A legislação trablahista brasileira preocupa os empresários, principalmente quando se pensa em grandes investimentos no Brasil, usando a mão-de-obra local. Apesar da importância que assumiu no panorama geopolítico mundial, o Brasil ainda está muito distante para muitos empresários.
Pesquisa feita com 354 empresas japonesas mostra que, para a maioria, a China é o território a ser explorado. Países do sudeste asiático como Tailândia e Indonésia também ocupam posições melhores que a do Brasil, que tem somente 0,8% de interessados.
Para o ex-presidente da Honda do Brasil, Ossamu Iida, o país é a melhor opção para os investidores japoneses. “Eu estou sempre dizendo para os japoneses que vão para o Brasil investir, e para explorar o mercado lá. Mas, ainda lamento que essa consciência não está popularizada, divulgada”, afirma.
Iida é um apaixonado pelo país. E, mais uma vez, ele provou isso durante palestra realizada pela Fujiarte, empresa de recursos humanos que mantém um projeto de recrutamento e treinamento de pessoas para empresas japonesas que pretendem investir em território brasileiro.
“A chave de sucesso de qualquer empreendimento é uma pessoa. Então, pensando na importância do pessoal, eu acho que nós, japoneses temos muitas vantagens no Brasil. Lá podemos contar com uma colônia bem grande de ascendência japonesa e também gostaria de enfatizar esse é um ativo muito positivo para os empresários japoneses”, explica.
Desemprego de 4% que poderá chegar ao final de 2012 em 3,5% e uma previsão de crescimento de 4% para este ano despertam a atenção do empresariado para a sexta maior economia mundial.

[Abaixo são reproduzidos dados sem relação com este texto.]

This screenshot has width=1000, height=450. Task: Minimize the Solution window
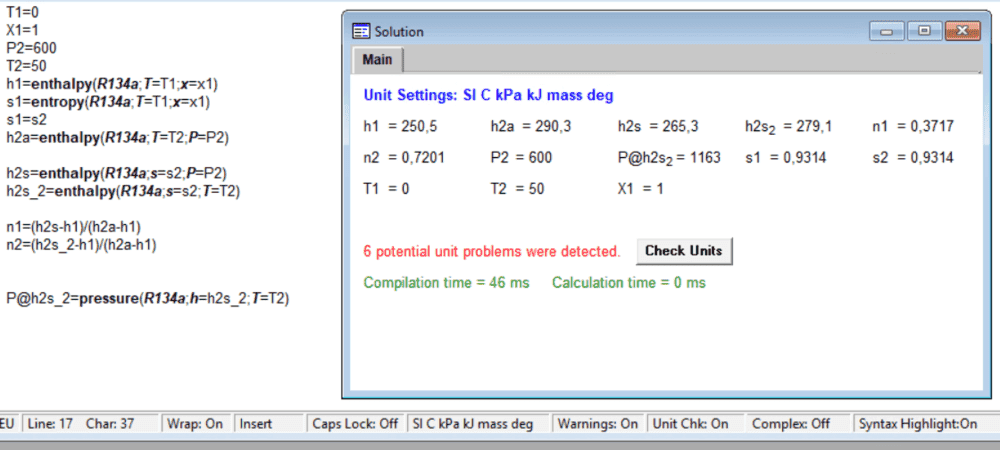[887, 31]
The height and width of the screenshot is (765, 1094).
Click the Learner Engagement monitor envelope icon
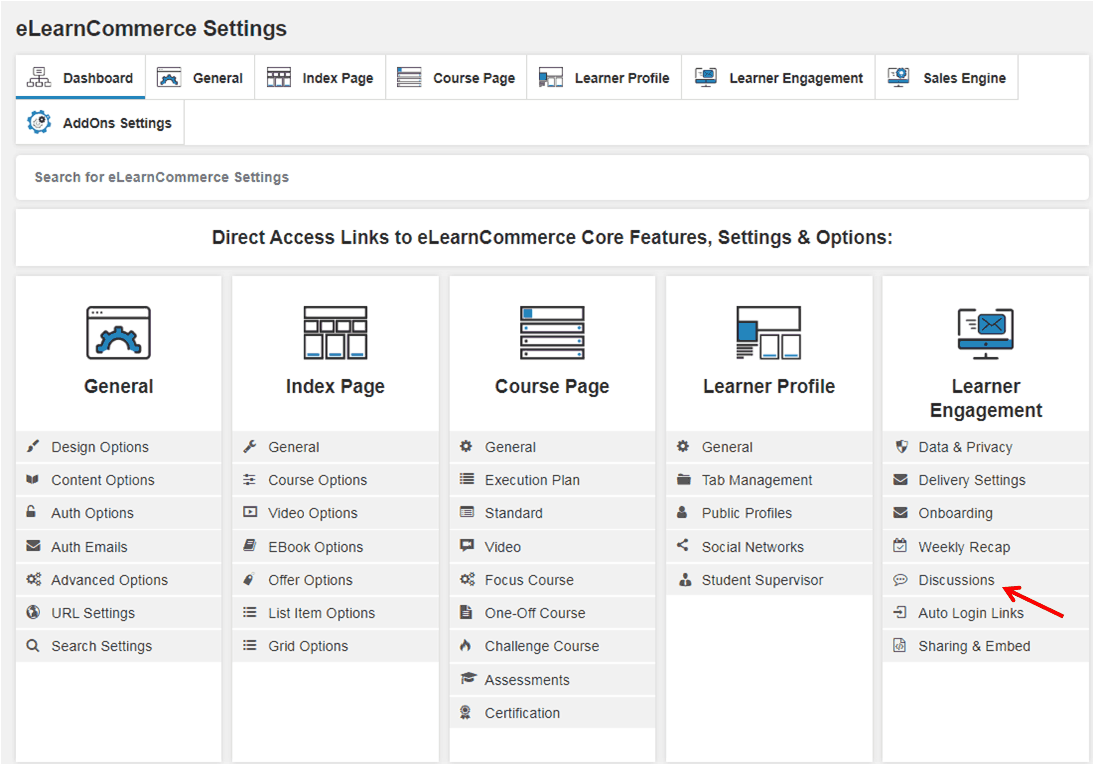986,334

Na opinião dos empresários, os números são positivos, mas a legislação trabalhista pesa contra. Para o advogado Masato Ninomiya, deveria haver maior flexibilização. Até mesmo para evitar a extinção das empresas e o aumento do desemprego.

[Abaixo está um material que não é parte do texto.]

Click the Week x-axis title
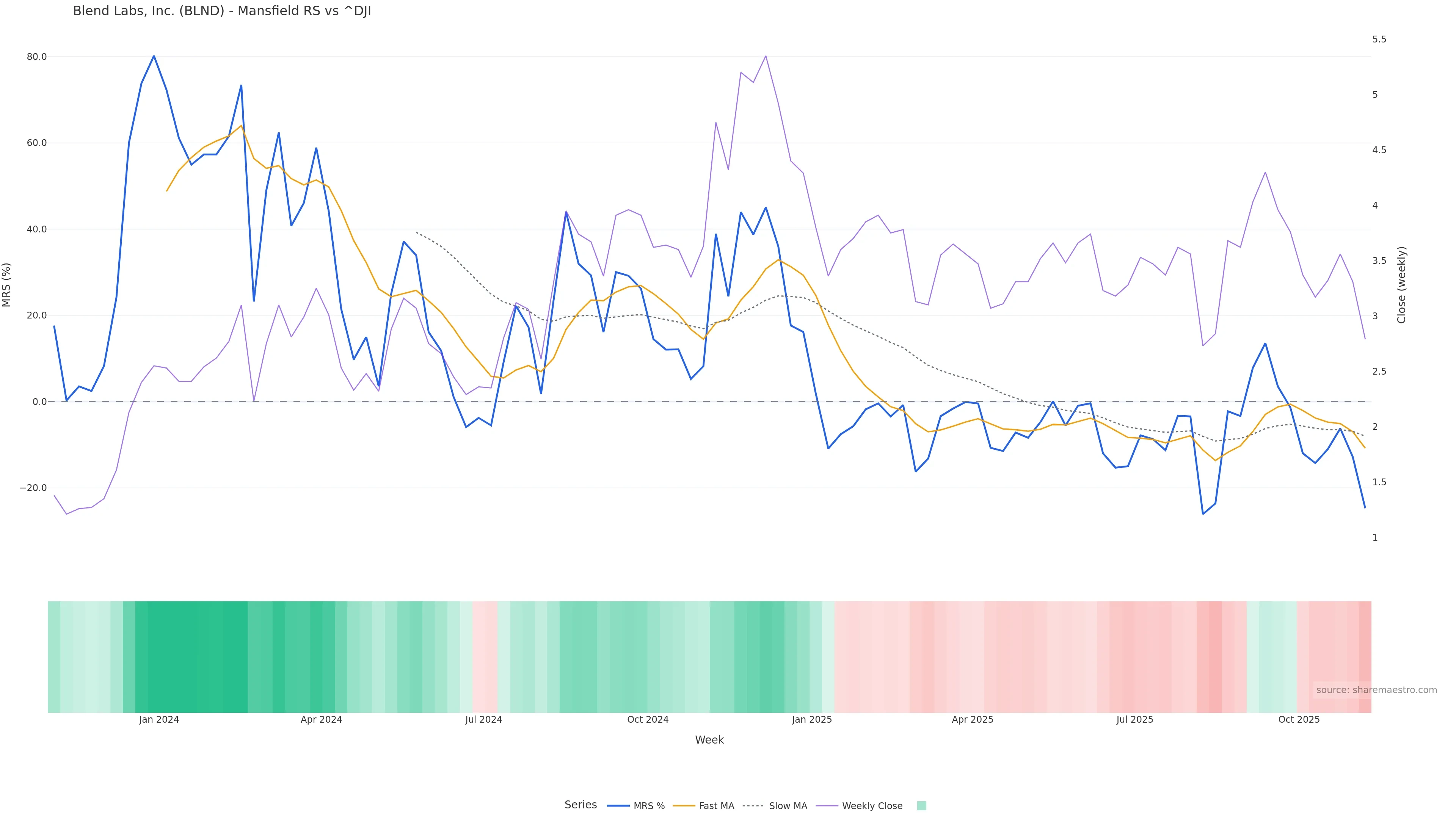Screen dimensions: 1456x819 click(709, 740)
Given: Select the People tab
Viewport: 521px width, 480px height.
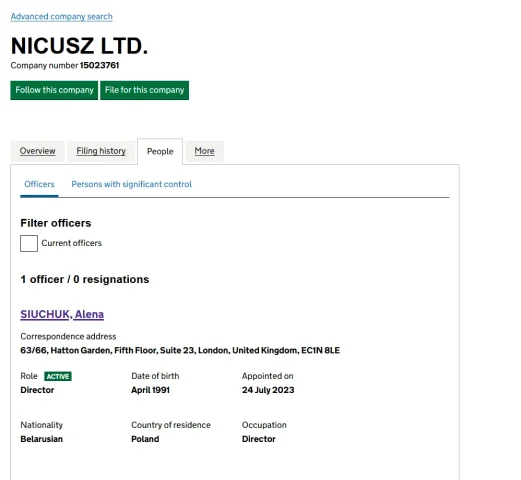Looking at the screenshot, I should [160, 152].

“Os japoneses estão acostumados com outro tipo de raciocínio. Prioridade, por exemplo, para autonomia de vontade das partes, ou seja, o que as partes combinarem está bem feito. Estados Unidos também. No Brasil, não adianta o trabalhador concordar se não estiver de acordo com a lei. E a lei trabalhista é muito rígida”, relata Ninomiya, presidente do Centro de Informação ao Trabalhador no Exterior (Ciate).

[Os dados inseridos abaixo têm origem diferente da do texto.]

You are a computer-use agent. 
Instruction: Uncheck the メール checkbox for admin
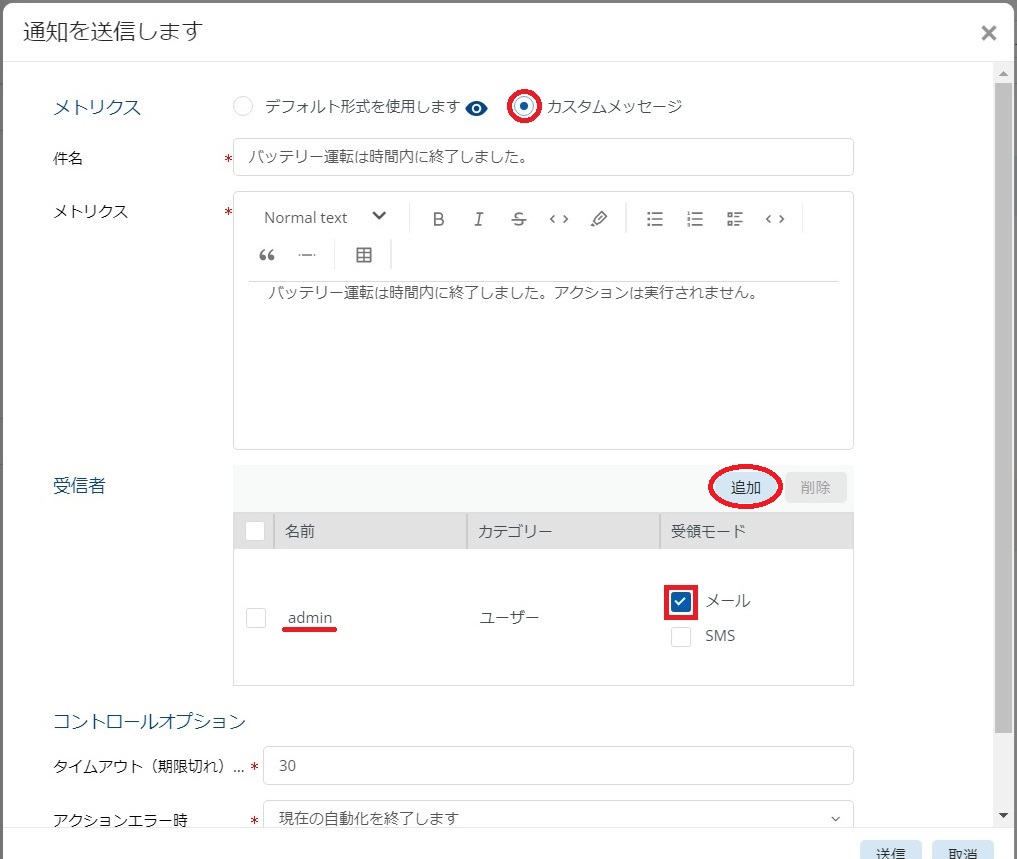pyautogui.click(x=681, y=601)
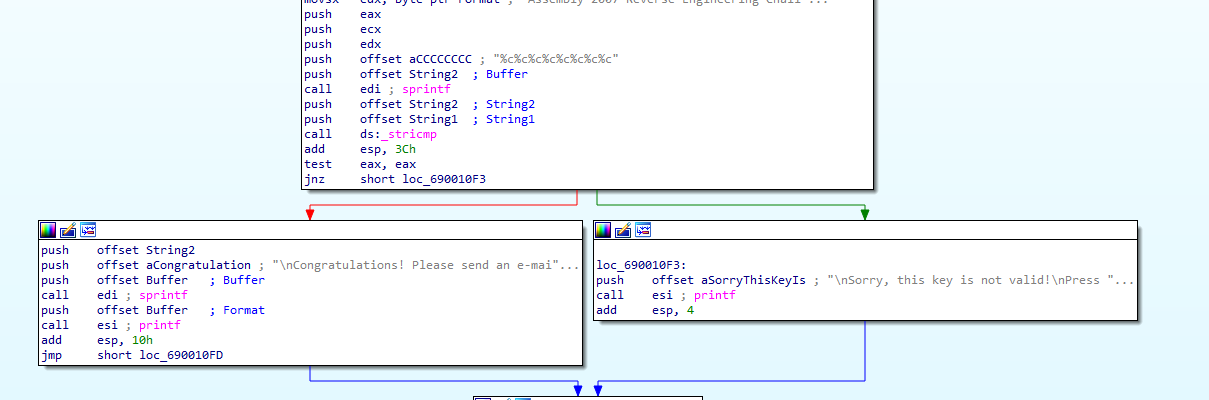Click the aSorryThisKeyIs operand
Image resolution: width=1209 pixels, height=400 pixels.
coord(752,280)
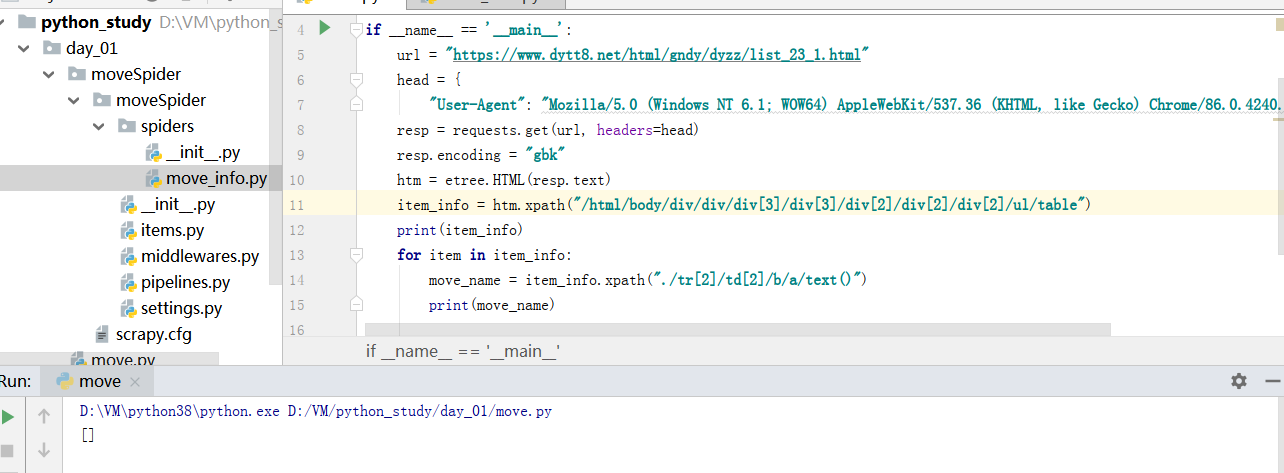Open the dytt8.net URL in code

pos(656,54)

Ninomiya conta que em 2010 e 2011, recebeu mais consultas de japoneses do que nos últimos dez anos. E sempre a questão trabalhista esteve na pauta. “E apesar de alguns problemas que o governo vem enfrentando em termos de cãmbio, eu acredito que o japonês continua interessado sim no Brasil”, constata. Com pequenos ajustes, também em sua legislação, ele acredita que o Brasil poderá se tornar mais atraente.